Again, herre is what she said:
"It appears to me that if a man has reasons, and they are good reasons, and they are genuinely his reasons, for thinking something - then his thought is rational, whatever causal statements we make about him. Even though he give good reasons, however, we may detect in him such passions or such motives of self-interest in saying what he does that we say that it is not really 'for these reasons’: these ‘real reasons’ being the kind of thing that I admitted as ‘irrational causes’. And we rightly suspect and scrutinize carefully the reasoning that he offers. Or we may think him so dominated by ‘irrational causes’ that it is not worthwhile to look at his reasoning at all: though the mere fact that he is actuated purely by these motives does not necessarily mean that he will not in fact be able to reason well.”

Anonymous said...

To the other anonymus,
Brains don't reason, people do.:-)

Anonymous said...

Our thought processes should be designed to produce certain beliefs?

Mike Darus said...

Victor,

There are several problems with the Steve scenario.
1) We need a clear definition of "rational." The term, "rational" seems to be used in many senses from "not insane" to "skilled in the use of logic and reason." If "rational" is a term of honor, then few will achieve it. I fear I would be left out.
2) I am also not sure what is meant by "disputed" questions. If Steve were to realize that some questions are not solved by reason, the coin flip may be an entirely rational alternative.
3) The process of coming to a belief needs to be evaluated differently than the method of sustatining the belief. A person rationally hold a belief even if he first arrived at the belief by other than rational means. The process of how the belief is attained is irrelevant to the issue of whether the person now holds the belief rationally. It may only be the person who concludes that the belief is irrational and determines to continue to believe regardless who can be considered irrational.

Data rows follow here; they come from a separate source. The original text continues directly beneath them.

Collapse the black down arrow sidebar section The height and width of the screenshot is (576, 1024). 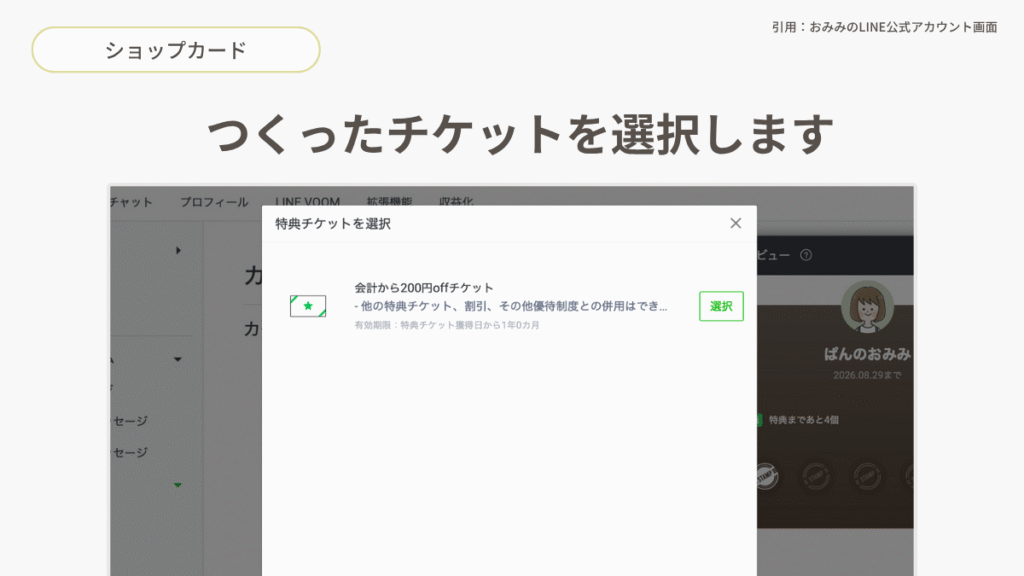point(178,359)
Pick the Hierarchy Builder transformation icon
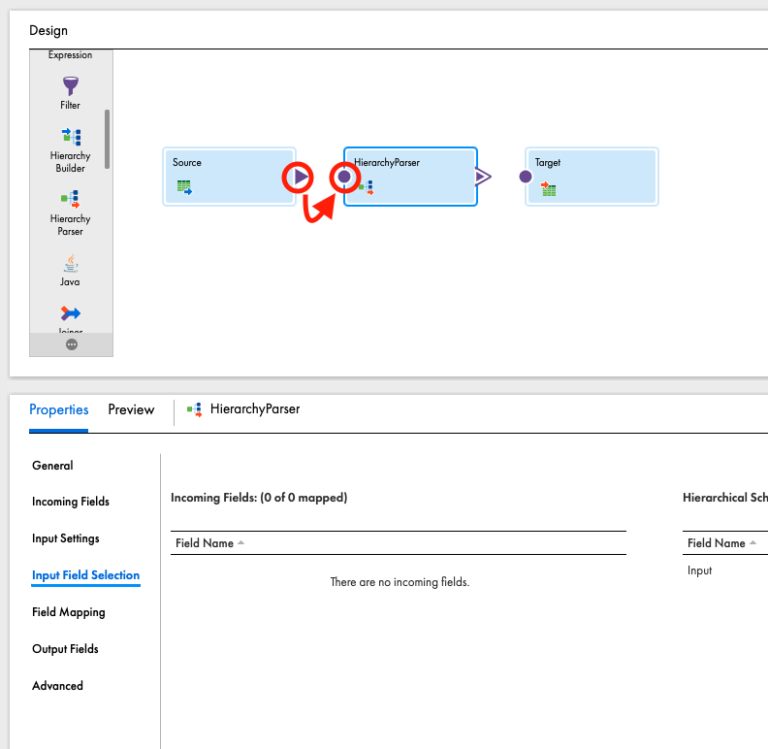 pos(70,137)
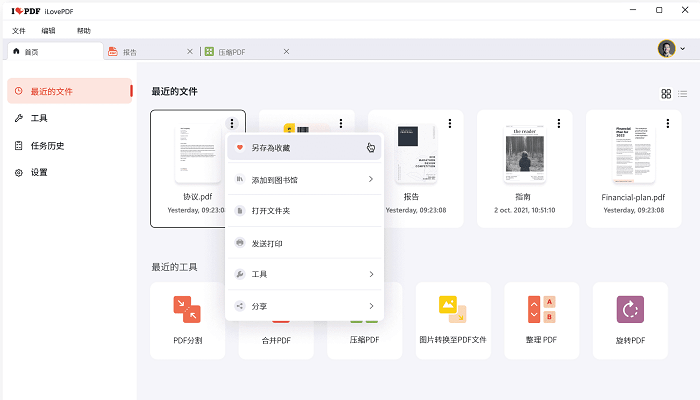Open the 整理 PDF tool icon
700x400 pixels.
540,309
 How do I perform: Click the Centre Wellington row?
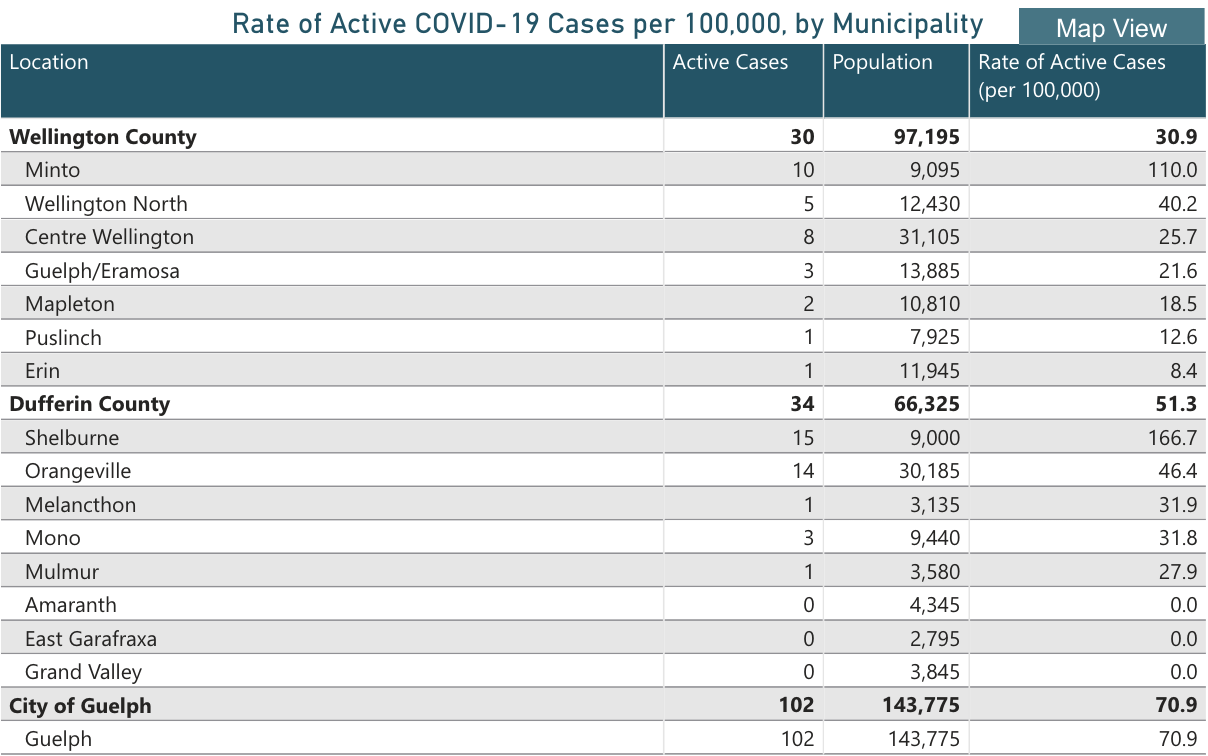click(x=109, y=237)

There is a difference between how beliefs are produced and how they are sustained. It is quite common for beliefs to be produced by other-than-rational causes among rational people. This does not diminish the rational basis that sustains them. It is common for people to attain beliefs before they are skilled in using reason. Some have rational beliefs without every attaining skill in logic constructing logical arguments. This lack of philisophical skill does not mean their beliefs are illogical or irrational.

T

Victor Reppert said...

If reasons are a sustaining cause for a belief, then of course the belief can be rational, even though it was caused by a not-so-rational cause to begin with. So if one becomes a theists because Mom and Dad say there's a God, and then one examines the pros and cons and decides that yes God does exist, the sustaining reason has now become the real reason for the belief.

Anonymous said...

If reasons are a sustaining cause for a belief,

This doesn't appear to me to be a reasonable assumption to make.
Can you provide me any reasons for thinking that a reason causes a belief?

By a sustaining cause, do you mean a causal condition?

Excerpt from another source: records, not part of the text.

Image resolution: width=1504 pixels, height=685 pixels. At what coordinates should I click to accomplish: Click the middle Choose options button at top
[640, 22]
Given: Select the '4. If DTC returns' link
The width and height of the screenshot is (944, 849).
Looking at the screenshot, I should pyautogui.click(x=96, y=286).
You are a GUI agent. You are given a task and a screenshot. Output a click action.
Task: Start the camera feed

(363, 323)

Maybe it would be helpful if you delineated more clearly what you mean by cause as the concept can have various legitimate interpretations.

Anonymous said...

So if one becomes a theists because Mom and Dad say there's a God, and then one examines the pros and cons and decides that yes God does exist, the sustaining reason has now become the real reason for the belief.'

And if Mom and Dad had rolled dice to tell you which god to believe in, and then you had examined the pros and cons for that decision.

Joseph had a dream and as a result of that dream believed an angel told him to flee to Egypt.

Was that rational?

Does the Bible praise people for making irrational decisions?

Hans said...

The problem for Steve is not that his process is non-teleological.

His problem is that his chosen method is non-deterministic.

I'm sure Lewis could have come up with dozens of different analogies for non-rational thinking, but his chosen analogy is a really good one to illustrate that non-determinism and rationality are incompatible.